**Work to be completed**. A word-for-word repetition of all the entries is needed.

Data extracted from a collection:
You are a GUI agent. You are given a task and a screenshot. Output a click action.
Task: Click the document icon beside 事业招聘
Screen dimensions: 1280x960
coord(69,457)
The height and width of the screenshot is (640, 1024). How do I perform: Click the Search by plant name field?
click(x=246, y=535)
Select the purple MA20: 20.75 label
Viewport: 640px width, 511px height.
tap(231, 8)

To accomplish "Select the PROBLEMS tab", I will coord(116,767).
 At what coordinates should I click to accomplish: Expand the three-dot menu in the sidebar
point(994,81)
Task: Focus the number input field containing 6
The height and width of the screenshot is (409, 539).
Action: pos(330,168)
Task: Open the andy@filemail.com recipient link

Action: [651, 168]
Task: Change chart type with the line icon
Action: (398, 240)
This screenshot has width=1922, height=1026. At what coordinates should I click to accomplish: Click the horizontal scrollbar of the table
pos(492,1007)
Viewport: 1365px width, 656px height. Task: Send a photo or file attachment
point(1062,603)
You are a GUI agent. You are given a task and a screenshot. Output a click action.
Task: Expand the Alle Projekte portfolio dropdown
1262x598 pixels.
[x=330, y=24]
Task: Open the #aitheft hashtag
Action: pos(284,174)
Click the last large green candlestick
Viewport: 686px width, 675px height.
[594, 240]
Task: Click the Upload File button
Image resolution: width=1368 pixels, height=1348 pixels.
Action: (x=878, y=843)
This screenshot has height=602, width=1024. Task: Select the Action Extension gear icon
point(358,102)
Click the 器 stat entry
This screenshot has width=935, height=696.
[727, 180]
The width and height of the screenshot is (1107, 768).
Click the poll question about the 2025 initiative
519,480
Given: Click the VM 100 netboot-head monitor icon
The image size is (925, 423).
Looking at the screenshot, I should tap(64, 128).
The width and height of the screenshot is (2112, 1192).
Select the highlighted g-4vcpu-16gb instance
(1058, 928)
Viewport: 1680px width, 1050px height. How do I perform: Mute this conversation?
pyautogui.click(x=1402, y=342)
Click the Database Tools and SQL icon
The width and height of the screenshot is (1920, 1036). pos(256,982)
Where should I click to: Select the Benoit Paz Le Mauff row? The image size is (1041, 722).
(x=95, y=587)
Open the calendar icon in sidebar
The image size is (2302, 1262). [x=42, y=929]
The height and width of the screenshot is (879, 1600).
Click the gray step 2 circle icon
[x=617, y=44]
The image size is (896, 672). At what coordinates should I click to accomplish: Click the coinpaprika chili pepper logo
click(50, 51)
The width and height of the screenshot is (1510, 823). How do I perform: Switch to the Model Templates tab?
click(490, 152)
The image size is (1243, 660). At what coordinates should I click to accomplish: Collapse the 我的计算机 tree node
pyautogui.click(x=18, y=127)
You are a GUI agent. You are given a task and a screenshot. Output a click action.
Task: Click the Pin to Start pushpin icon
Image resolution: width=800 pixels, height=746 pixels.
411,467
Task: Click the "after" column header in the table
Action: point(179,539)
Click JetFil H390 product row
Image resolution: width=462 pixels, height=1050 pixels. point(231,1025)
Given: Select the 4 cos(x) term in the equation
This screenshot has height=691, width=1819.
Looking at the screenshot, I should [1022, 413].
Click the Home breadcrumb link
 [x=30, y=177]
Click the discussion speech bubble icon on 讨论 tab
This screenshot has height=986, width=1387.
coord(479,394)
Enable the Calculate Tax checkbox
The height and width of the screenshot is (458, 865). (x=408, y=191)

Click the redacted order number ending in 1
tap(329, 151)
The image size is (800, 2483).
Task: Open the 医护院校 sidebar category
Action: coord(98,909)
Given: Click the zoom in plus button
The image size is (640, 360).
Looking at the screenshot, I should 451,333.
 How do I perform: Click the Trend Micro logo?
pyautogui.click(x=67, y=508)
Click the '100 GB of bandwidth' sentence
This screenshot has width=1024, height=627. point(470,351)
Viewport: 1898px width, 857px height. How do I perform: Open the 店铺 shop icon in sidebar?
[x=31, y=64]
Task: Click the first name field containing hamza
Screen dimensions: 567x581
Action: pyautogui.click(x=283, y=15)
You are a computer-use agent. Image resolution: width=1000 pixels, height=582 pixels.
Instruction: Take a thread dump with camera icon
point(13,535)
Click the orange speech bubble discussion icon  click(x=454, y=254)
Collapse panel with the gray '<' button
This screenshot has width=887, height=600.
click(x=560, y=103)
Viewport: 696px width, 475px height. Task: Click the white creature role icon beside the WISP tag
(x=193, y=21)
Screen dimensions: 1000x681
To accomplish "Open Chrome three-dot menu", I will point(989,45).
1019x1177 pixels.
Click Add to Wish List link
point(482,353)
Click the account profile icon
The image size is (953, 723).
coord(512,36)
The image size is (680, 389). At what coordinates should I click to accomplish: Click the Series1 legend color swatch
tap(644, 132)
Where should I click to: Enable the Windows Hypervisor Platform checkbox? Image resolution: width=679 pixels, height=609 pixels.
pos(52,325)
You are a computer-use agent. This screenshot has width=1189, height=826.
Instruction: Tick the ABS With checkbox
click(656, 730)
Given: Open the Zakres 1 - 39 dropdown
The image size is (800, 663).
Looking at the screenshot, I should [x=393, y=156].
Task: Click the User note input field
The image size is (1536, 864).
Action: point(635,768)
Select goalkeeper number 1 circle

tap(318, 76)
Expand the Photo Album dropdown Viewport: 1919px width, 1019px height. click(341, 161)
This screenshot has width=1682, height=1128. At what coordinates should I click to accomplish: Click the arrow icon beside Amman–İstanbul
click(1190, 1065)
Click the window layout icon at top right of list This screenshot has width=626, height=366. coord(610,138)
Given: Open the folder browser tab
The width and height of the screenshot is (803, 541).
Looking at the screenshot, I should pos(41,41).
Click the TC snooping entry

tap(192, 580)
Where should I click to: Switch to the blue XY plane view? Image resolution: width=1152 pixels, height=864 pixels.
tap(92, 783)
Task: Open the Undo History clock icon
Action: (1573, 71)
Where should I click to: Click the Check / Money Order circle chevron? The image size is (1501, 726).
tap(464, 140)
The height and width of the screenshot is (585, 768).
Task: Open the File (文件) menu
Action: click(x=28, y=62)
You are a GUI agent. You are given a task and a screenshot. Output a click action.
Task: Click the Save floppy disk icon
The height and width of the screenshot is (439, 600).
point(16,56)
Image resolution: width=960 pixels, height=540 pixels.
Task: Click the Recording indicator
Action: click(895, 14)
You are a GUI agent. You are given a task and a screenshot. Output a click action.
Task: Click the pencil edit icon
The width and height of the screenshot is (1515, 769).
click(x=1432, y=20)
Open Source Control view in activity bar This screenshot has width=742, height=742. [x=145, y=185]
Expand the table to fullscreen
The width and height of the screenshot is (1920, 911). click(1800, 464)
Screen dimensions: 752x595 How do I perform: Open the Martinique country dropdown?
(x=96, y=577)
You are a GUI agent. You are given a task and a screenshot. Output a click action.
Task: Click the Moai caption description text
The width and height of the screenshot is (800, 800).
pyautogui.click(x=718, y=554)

**Task response**.
You are a GUI agent. You are given a task and a screenshot. Output a click action.
Task: Click the document icon beside 事业招聘
Screen dimensions: 1280x960
coord(69,457)
The height and width of the screenshot is (640, 1024). How do I perform: Click the Search by plant name field?
click(x=246, y=535)
Select the purple MA20: 20.75 label
Viewport: 640px width, 511px height.
tap(231, 8)

To accomplish "Select the PROBLEMS tab", I will coord(116,767).
 At what coordinates should I click to accomplish: Expand the three-dot menu in the sidebar
point(994,81)
Task: Focus the number input field containing 6
The height and width of the screenshot is (409, 539).
Action: pos(330,168)
Task: Open the andy@filemail.com recipient link

Action: [651, 168]
Task: Change chart type with the line icon
Action: (398, 240)
This screenshot has width=1922, height=1026. At what coordinates should I click to accomplish: Click the horizontal scrollbar of the table
pos(492,1007)
Viewport: 1365px width, 656px height. Task: Send a photo or file attachment
point(1062,603)
You are a GUI agent. You are given a task and a screenshot. Output a click action.
Task: Expand the Alle Projekte portfolio dropdown
1262x598 pixels.
[x=330, y=24]
Task: Open the #aitheft hashtag
Action: pos(284,174)
Click the last large green candlestick
Viewport: 686px width, 675px height.
[594, 240]
Task: Click the Upload File button
Image resolution: width=1368 pixels, height=1348 pixels.
Action: (x=878, y=843)
This screenshot has height=602, width=1024. Task: Select the Action Extension gear icon
point(358,102)
Click the 器 stat entry
This screenshot has width=935, height=696.
[727, 180]
The width and height of the screenshot is (1107, 768).
Click the poll question about the 2025 initiative
519,480
Given: Click the VM 100 netboot-head monitor icon
The image size is (925, 423).
Looking at the screenshot, I should tap(64, 128).
The width and height of the screenshot is (2112, 1192).
Select the highlighted g-4vcpu-16gb instance
(1058, 928)
Viewport: 1680px width, 1050px height. How do I perform: Mute this conversation?
pyautogui.click(x=1402, y=342)
Click the Database Tools and SQL icon
The width and height of the screenshot is (1920, 1036). pos(256,982)
Where should I click to: Select the Benoit Paz Le Mauff row? The image size is (1041, 722).
(x=95, y=587)
Open the calendar icon in sidebar
The image size is (2302, 1262). [x=42, y=929]
The height and width of the screenshot is (879, 1600).
Click the gray step 2 circle icon
[x=617, y=44]
The image size is (896, 672). At what coordinates should I click to accomplish: Click the coinpaprika chili pepper logo
click(50, 51)
The width and height of the screenshot is (1510, 823). How do I perform: Switch to the Model Templates tab?
click(490, 152)
The image size is (1243, 660). At what coordinates should I click to accomplish: Collapse the 我的计算机 tree node
pyautogui.click(x=18, y=127)
You are a GUI agent. You are given a task and a screenshot. Output a click action.
Task: Click the Pin to Start pushpin icon
Image resolution: width=800 pixels, height=746 pixels.
411,467
Task: Click the "after" column header in the table
Action: point(179,539)
Click JetFil H390 product row
Image resolution: width=462 pixels, height=1050 pixels. point(231,1025)
Given: Select the 4 cos(x) term in the equation
This screenshot has height=691, width=1819.
Looking at the screenshot, I should [1022, 413].
Click the Home breadcrumb link
 [x=30, y=177]
Click the discussion speech bubble icon on 讨论 tab
This screenshot has height=986, width=1387.
coord(479,394)
Enable the Calculate Tax checkbox
The height and width of the screenshot is (458, 865). (x=408, y=191)

Click the redacted order number ending in 1
tap(329, 151)
The image size is (800, 2483).
Task: Open the 医护院校 sidebar category
Action: coord(98,909)
Given: Click the zoom in plus button
The image size is (640, 360).
Looking at the screenshot, I should 451,333.
 How do I perform: Click the Trend Micro logo?
pyautogui.click(x=67, y=508)
Click the '100 GB of bandwidth' sentence
This screenshot has width=1024, height=627. point(470,351)
Viewport: 1898px width, 857px height. How do I perform: Open the 店铺 shop icon in sidebar?
[x=31, y=64]
Task: Click the first name field containing hamza
Screen dimensions: 567x581
Action: pyautogui.click(x=283, y=15)
You are a computer-use agent. Image resolution: width=1000 pixels, height=582 pixels.
Instruction: Take a thread dump with camera icon
point(13,535)
Click the orange speech bubble discussion icon  click(x=454, y=254)
Collapse panel with the gray '<' button
This screenshot has width=887, height=600.
click(x=560, y=103)
Viewport: 696px width, 475px height. Task: Click the white creature role icon beside the WISP tag
(x=193, y=21)
Screen dimensions: 1000x681
To accomplish "Open Chrome three-dot menu", I will point(989,45).
1019x1177 pixels.
Click Add to Wish List link
point(482,353)
Click the account profile icon
The image size is (953, 723).
coord(512,36)
The image size is (680, 389). At what coordinates should I click to accomplish: Click the Series1 legend color swatch
tap(644, 132)
Where should I click to: Enable the Windows Hypervisor Platform checkbox? Image resolution: width=679 pixels, height=609 pixels.
pos(52,325)
You are a computer-use agent. This screenshot has width=1189, height=826.
Instruction: Tick the ABS With checkbox
click(656, 730)
Given: Open the Zakres 1 - 39 dropdown
The image size is (800, 663).
Looking at the screenshot, I should [x=393, y=156].
Task: Click the User note input field
The image size is (1536, 864).
Action: point(635,768)
Select goalkeeper number 1 circle

tap(318, 76)
Expand the Photo Album dropdown Viewport: 1919px width, 1019px height. click(341, 161)
This screenshot has width=1682, height=1128. At what coordinates should I click to accomplish: Click the arrow icon beside Amman–İstanbul
click(1190, 1065)
Click the window layout icon at top right of list This screenshot has width=626, height=366. coord(610,138)
Given: Open the folder browser tab
The width and height of the screenshot is (803, 541).
Looking at the screenshot, I should pos(41,41).
Click the TC snooping entry

tap(192, 580)
Where should I click to: Switch to the blue XY plane view? Image resolution: width=1152 pixels, height=864 pixels.
tap(92, 783)
Task: Open the Undo History clock icon
Action: (1573, 71)
Where should I click to: Click the Check / Money Order circle chevron? The image size is (1501, 726).
tap(464, 140)
The height and width of the screenshot is (585, 768).
Task: Open the File (文件) menu
Action: click(x=28, y=62)
You are a GUI agent. You are given a task and a screenshot. Output a click action.
Task: Click the Save floppy disk icon
The height and width of the screenshot is (439, 600).
point(16,56)
Image resolution: width=960 pixels, height=540 pixels.
Task: Click the Recording indicator
Action: click(895, 14)
You are a GUI agent. You are given a task and a screenshot. Output a click action.
Task: Click the pencil edit icon
The width and height of the screenshot is (1515, 769).
click(x=1432, y=20)
Open Source Control view in activity bar This screenshot has width=742, height=742. [x=145, y=185]
Expand the table to fullscreen
The width and height of the screenshot is (1920, 911). click(1800, 464)
Screen dimensions: 752x595 How do I perform: Open the Martinique country dropdown?
(x=96, y=577)
You are a GUI agent. You are given a task and a screenshot. Output a click action.
Task: Click the Moai caption description text
The width and height of the screenshot is (800, 800).
pyautogui.click(x=718, y=554)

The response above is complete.